All entries below are to be reproduced precisely as they stand, without the pictures.

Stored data
########################################

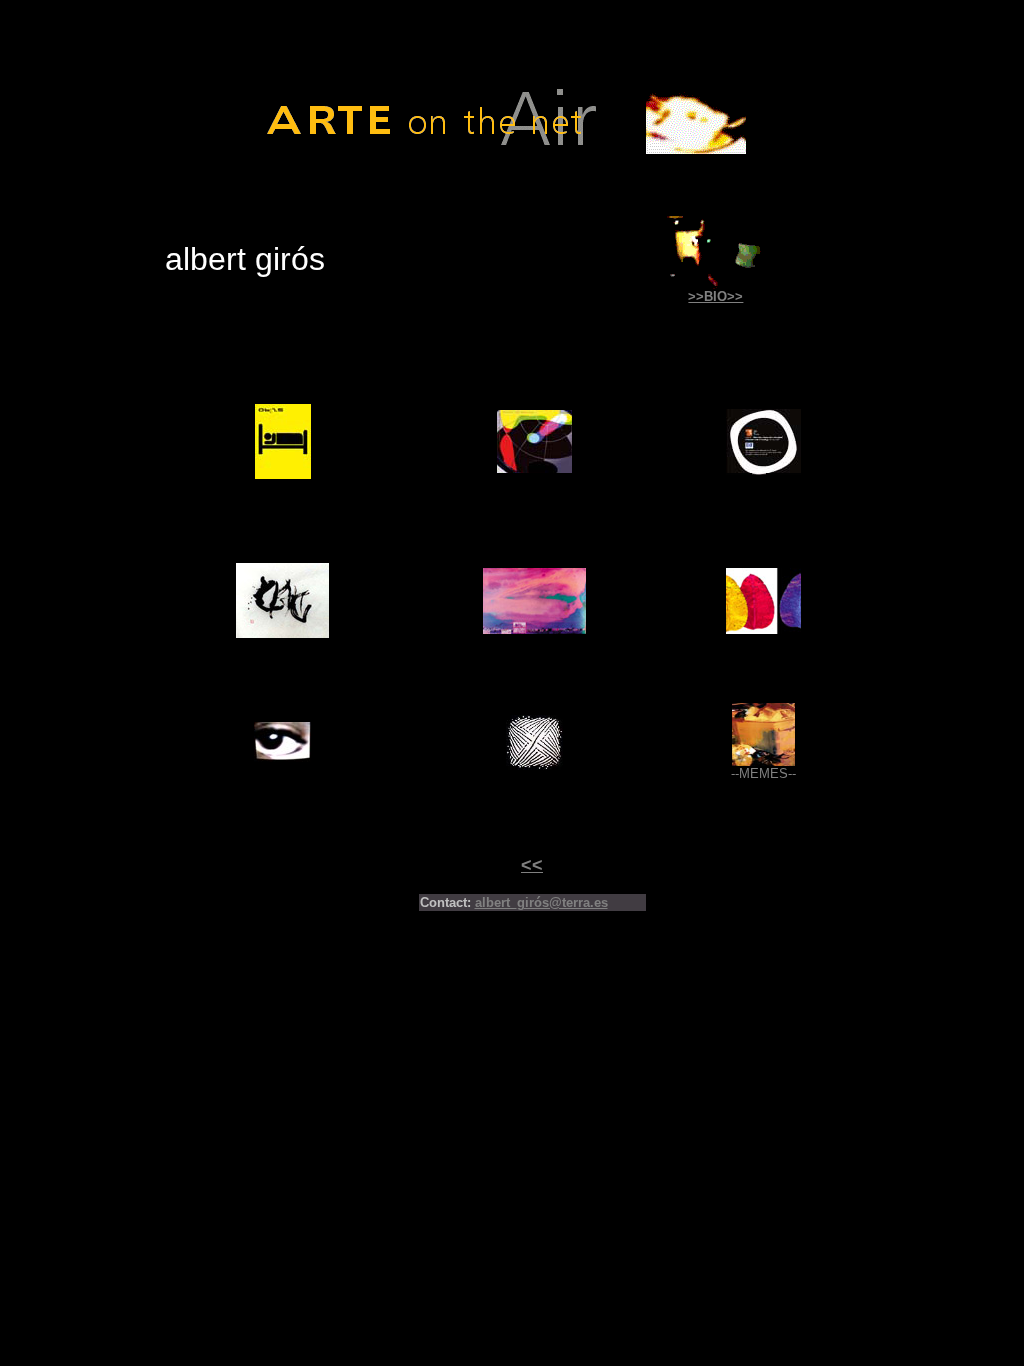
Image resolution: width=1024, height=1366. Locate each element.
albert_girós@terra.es (541, 902)
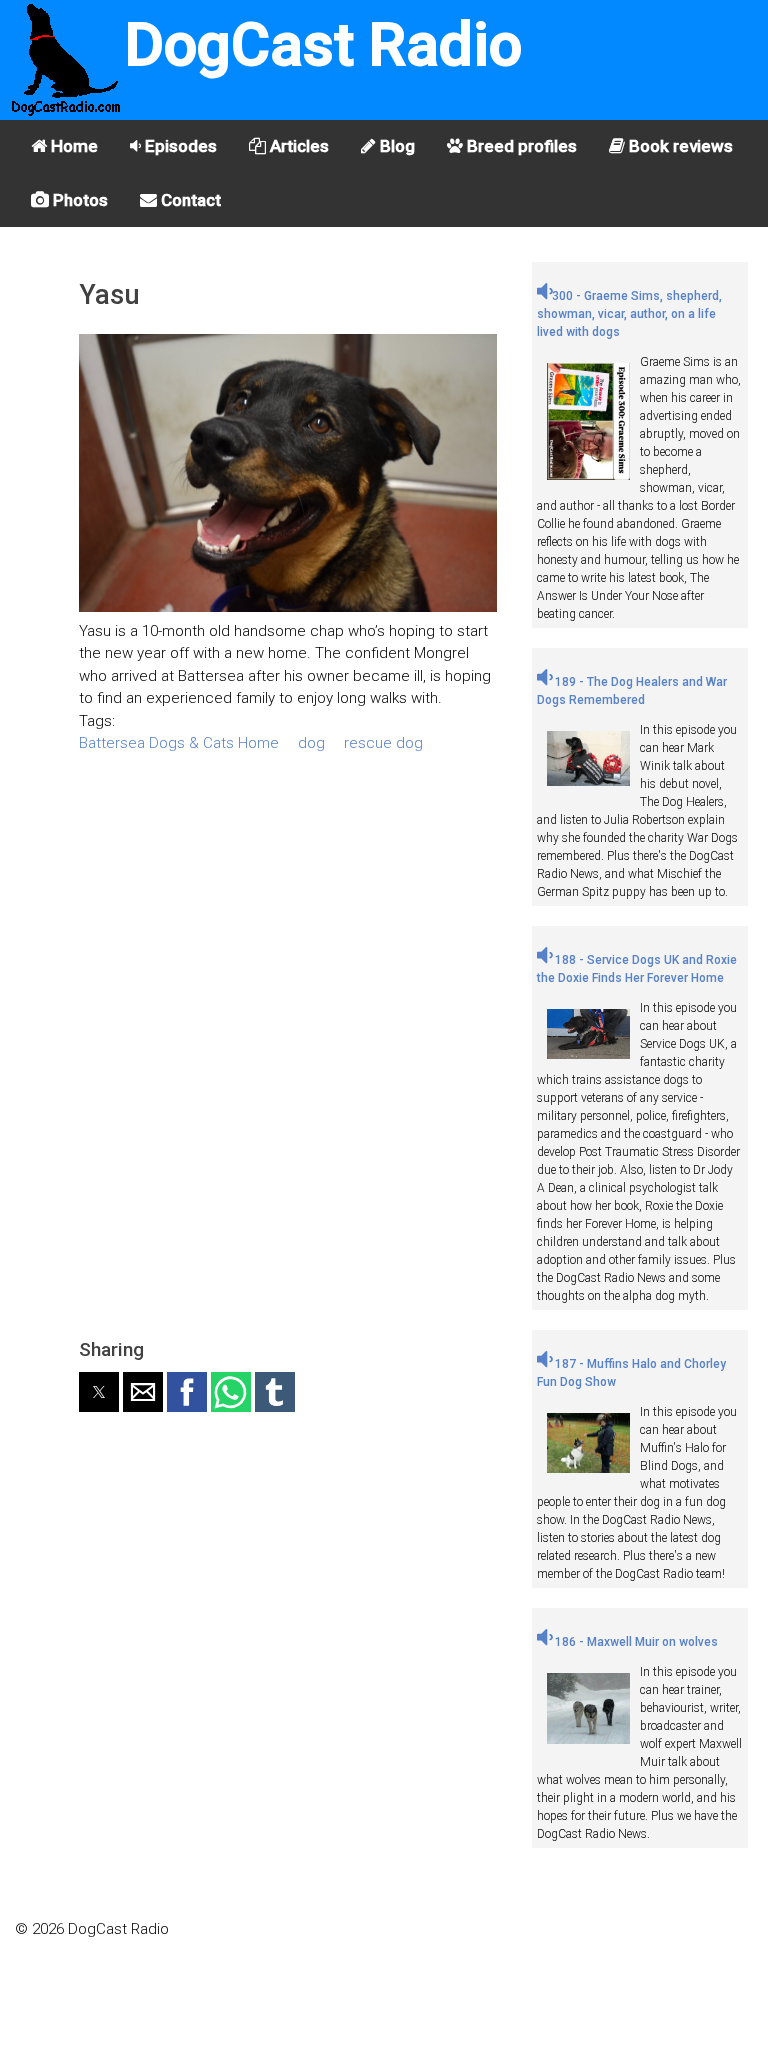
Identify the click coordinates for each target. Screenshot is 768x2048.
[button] (99, 1392)
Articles (297, 146)
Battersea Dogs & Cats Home (179, 743)
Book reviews (679, 146)
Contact (189, 200)
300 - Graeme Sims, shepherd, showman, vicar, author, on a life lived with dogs (629, 314)
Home (72, 146)
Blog (395, 146)
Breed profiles (520, 146)
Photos (78, 200)
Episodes (179, 146)
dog (311, 743)
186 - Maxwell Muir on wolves (635, 1642)
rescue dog (383, 743)
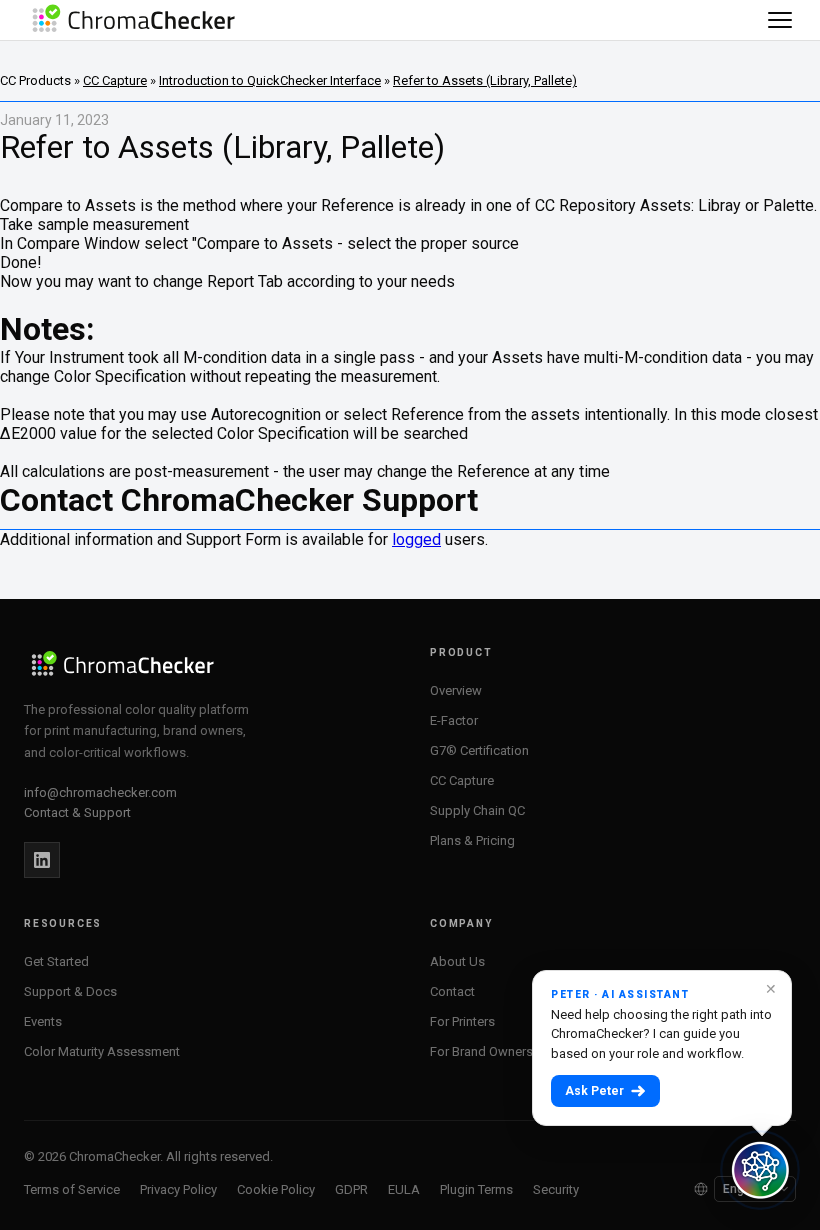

########################################

TASK OUTPUT
Image resolution: width=1024, height=1366. Locate each element.
albert_girós@terra.es (541, 902)
Identify the click coordinates for each target. Screenshot is 768x2048.
[button] (99, 1392)
Articles (297, 146)
Battersea Dogs & Cats Home (179, 743)
Book reviews (679, 146)
Contact (189, 200)
300 - Graeme Sims, shepherd, showman, vicar, author, on a life lived with dogs (629, 314)
Home (72, 146)
Blog (395, 146)
Breed profiles (520, 146)
Photos (78, 200)
Episodes (179, 146)
dog (311, 743)
186 - Maxwell Muir on wolves (635, 1642)
rescue dog (383, 743)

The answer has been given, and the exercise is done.